WORK INSTRUCTION: Answer with one figure only, the number of lines below in which "Switch" occurs.
::: RECORDS FOR THIS TASK :::
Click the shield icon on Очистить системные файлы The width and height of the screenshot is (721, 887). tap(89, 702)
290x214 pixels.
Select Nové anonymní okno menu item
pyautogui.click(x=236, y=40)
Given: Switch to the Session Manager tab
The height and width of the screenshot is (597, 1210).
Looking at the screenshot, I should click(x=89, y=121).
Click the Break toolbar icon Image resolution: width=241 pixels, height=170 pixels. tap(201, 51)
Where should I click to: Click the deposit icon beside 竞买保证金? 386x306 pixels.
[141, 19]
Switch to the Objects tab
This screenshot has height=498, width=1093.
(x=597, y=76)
:::
::: RECORDS FOR THIS TASK :::
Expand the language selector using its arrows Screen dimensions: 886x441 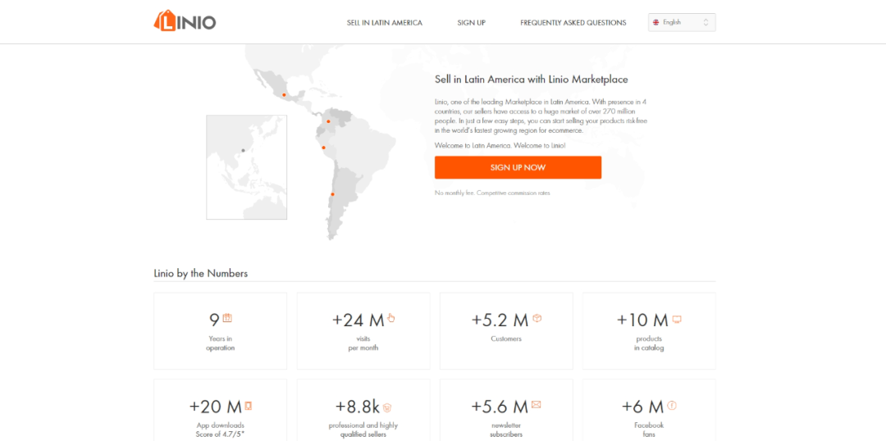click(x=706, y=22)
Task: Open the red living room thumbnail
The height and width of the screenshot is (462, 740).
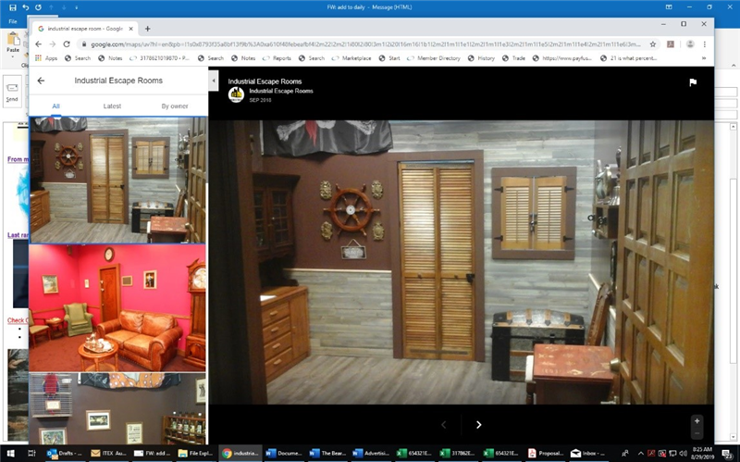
:::
RESULT: 2